第3章 想い 【*R18表記あり注意*】
「化粧とは、珍しいな。」
「///……姉様達に無理にされたんです。あまり見ないでください。」
ひいろが恥ずかしそうに頬を染め、下を向く。仕事先の女達に遊ばれたのか。
確かにひいろは化粧のしがいがあるのだろう。少しの化粧で艶やかになり、男を惹き付ける。普段が地味な分、その変化に驚かされる。
俺はなるべくいつもと同じ顔をして、ひいろを胸の中から離す。ひいろが落とした包みを拾い上げると、割れた絵皿が、がしゃがしゃと音を立てる。
「番頭はどうした。
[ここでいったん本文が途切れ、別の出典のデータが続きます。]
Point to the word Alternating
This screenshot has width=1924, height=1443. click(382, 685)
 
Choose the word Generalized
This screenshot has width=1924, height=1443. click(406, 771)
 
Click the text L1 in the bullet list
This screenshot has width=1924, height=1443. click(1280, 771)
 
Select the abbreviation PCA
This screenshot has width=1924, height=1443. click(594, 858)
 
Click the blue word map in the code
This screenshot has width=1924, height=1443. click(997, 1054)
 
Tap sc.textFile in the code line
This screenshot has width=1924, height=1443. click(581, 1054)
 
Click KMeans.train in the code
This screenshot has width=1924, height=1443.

迎えに来るのだろう?」
「はい……そのはずなんですけど……」
そんな話をしているうちに、何かを思い出したのか、ひいろの瞳が揺れ動く。
「私、帰らないと。早く、早く帰らないと……」
俺の持つ包みを受取りながら、ひいろが呟く。
「急いで帰るなら、俺が………」
「早くしないと、家康様が……」
俺の声は聞こえていないのか、小さな声で家康の名を呟きながら、ひいろは焦ったように駆け出そうする。
俺はとっさにひいろの腕をとると、振り向いたひいろと眼が合う。少し頬を染め、困ったようなその顔は、愛しいものを想う女の顔だった。